I do urge you to try it ... and would love to hear your feedback after using it.
We understand the growing popularity of Pods, but also respect the needs of vapers along the entire vaping journey and we're not giving up on our open system users (a.k.a refillable / re-useable). The Clearo Pod uses the same coil as the Clearo 2 and the coils are of a very high standard, rest assured - Clearo is our oldest and one of our most important brands.

However, we are always working on the next "thing" - always trying to innovate where we can and bring you products that aren't just on trend, but hopefully set the trend. So you should see more exciting developments in this regard in the near future.

Look forward to hearing more from you guys ...

Reactions: Winner 3


----------



## Mic Lazzari (19/11/19)

Resistance said:


> Other question, is there a trade in on the CUE seeing that we can't find pods anywhere?


Hi Resistance, please tell me more about where you are not finding pods? This should not be the case? As far as I know, our production on Cue has been running smoothly and production rates have been above quota.

Reactions: Winner 1


----------



## Mic Lazzari (19/11/19)

Faraaz said:


> Also the availability of twisp coils at almost every major mall ! Just hope the coils are of a good standard


The Clearo coils are of top notch grade. There have been many to try and copy it, but they don't come close. Ours is the original and the best.

Reactions: Winner 1


----------



## Faraaz (19/11/19)

Mic Lazzari said:


> Hi Resistance, please tell me more about where you are not finding pods? This should not be the case? As far as I know, our production on Cue has been running smoothly and production rates have been above quota.

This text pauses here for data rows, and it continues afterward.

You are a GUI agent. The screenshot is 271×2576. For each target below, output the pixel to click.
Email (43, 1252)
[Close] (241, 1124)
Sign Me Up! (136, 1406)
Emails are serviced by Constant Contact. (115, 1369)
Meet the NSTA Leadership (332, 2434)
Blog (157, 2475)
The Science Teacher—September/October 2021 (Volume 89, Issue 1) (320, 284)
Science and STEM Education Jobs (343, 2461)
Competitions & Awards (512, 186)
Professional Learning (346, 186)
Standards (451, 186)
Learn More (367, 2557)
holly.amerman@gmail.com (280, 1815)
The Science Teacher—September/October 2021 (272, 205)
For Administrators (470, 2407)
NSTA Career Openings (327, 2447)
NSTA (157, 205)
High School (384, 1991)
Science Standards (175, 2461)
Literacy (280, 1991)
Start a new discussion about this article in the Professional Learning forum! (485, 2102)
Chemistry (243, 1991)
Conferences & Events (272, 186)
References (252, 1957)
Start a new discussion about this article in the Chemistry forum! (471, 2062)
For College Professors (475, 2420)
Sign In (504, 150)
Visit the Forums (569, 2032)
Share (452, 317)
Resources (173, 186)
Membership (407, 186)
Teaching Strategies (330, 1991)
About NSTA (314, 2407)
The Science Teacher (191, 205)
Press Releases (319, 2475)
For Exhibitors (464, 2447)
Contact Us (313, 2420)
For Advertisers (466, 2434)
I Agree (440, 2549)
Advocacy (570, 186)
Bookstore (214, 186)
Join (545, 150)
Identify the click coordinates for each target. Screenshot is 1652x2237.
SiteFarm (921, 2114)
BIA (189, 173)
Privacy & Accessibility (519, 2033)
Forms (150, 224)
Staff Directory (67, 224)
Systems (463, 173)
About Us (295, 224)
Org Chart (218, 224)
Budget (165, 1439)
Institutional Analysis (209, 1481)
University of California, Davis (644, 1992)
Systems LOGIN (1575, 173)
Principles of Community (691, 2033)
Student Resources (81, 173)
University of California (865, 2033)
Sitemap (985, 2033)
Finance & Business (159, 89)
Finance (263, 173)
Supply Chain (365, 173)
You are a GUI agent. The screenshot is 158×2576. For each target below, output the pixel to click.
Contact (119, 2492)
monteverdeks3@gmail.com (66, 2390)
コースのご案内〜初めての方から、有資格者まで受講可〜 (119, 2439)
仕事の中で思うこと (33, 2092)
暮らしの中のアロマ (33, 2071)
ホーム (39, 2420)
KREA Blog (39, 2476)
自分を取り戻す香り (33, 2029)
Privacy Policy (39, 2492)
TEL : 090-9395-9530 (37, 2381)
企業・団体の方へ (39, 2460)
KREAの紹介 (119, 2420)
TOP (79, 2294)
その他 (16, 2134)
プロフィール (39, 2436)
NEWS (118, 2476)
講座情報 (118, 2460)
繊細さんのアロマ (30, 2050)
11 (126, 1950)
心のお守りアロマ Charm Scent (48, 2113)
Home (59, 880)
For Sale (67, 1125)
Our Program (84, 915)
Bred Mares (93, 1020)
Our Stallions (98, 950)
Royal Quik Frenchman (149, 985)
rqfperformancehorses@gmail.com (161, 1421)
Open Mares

I think he refers to and i have also given up on that , that is non Twisp outlets, however i see Twisp Kiosks always have stock

Reactions: Like 1 | Informative 1


----------



## Mic Lazzari (19/11/19)

Faraaz said:


> I think he refers to and i have also given up on that , that is non Twisp outlets, however i see Twisp Kiosks always have stock


I will follow up on that, and would appreciate you mentioning which outlets in particular.
Note, we are not represented in Clicks anymore, but Spar, Pick 'n Pay and Diskem are doing well.

Reactions: Informative 1


----------



## HPBotha (19/11/19)

Resistance said:


> I just want to tell you @HPBotha a job well done following the trends for a company that didn't want to change.
> Change is good especially if it means moving forward.
> Looking forward to trying out your innovations...Awesome!





Trust me, i am a very little cog in the machine! We are blessed that Twisp is a progressive organisation, and we do allot of R&D on every option that is released to find the best solution for our customers....and then we do allot of design work that you will not see. @Mic Lazzari is the Design lead and has seriously been pushing allot of our new designs into development. 

@Mic Lazzari We should do an ecigssa post one day fully taking a product from start to finish, to show what Twisp Design really is.

Reactions: Agree 1 | Winner 1


----------



## Mic Lazzari (19/11/19)

HPBotha said:


> Trust me, i am a very little cog in the machine! We are blessed that Twisp is a progressive organisation, and we do allot of R&D on every option that is released to find the best solution for our customers....and then we do allot of design work that you will not see. @Mic Lazzari is the Design lead and has seriously been pushing allot of our new designs into development.
> 
> @Mic Lazzari We should do an ecigssa post one day fully taking a product from start to finish, to show what Twisp Design really is.


Thanks Heinrich. And Yes. That is a great idea ...

Reactions: Like 1


----------



## KarlDP (19/11/19)

Mic Lazzari said:


> It so great to see the positive reaction to our new Clearo Pod.
> I do urge you to try it ... and would love to hear your feedback after using it.
> We understand the growing popularity of Pods, but also respect the needs of vapers along the entire vaping journey and we're not giving up on our open system users (a.k.a refillable / re-useable). The Clearo Pod uses the same coil as the Clearo 2 and the coils are of a very high standard, rest assured - Clearo is our oldest and one of our most important brands.
> 
> ...



Yup for sure will give feedback as soon as i can get my grubby little paws on one.. LOL

Reactions: Funny 1


----------



## Resistance (19/11/19)

Mic Lazzari said:


> It so great to see the positive reaction to our new Clearo Pod.
> I do urge you to try it ... and would love to hear your feedback after using it.
> We understand the growing popularity of Pods, but also respect the needs of vapers along the entire vaping journey and we're not giving up on our open system users (a.k.a refillable / re-useable). The Clearo Pod uses the same coil as the Clearo 2 and the coils are of a very high standard, rest assured - Clearo is our oldest and one of our most important brands.
> 
> ...





Mic Lazzari said:


> I will follow up on that, and would appreciate you mentioning which outlets in particular.
> Note, we are not represented in Clicks anymore, but Spar, Pick 'n Pay and Diskem are doing well.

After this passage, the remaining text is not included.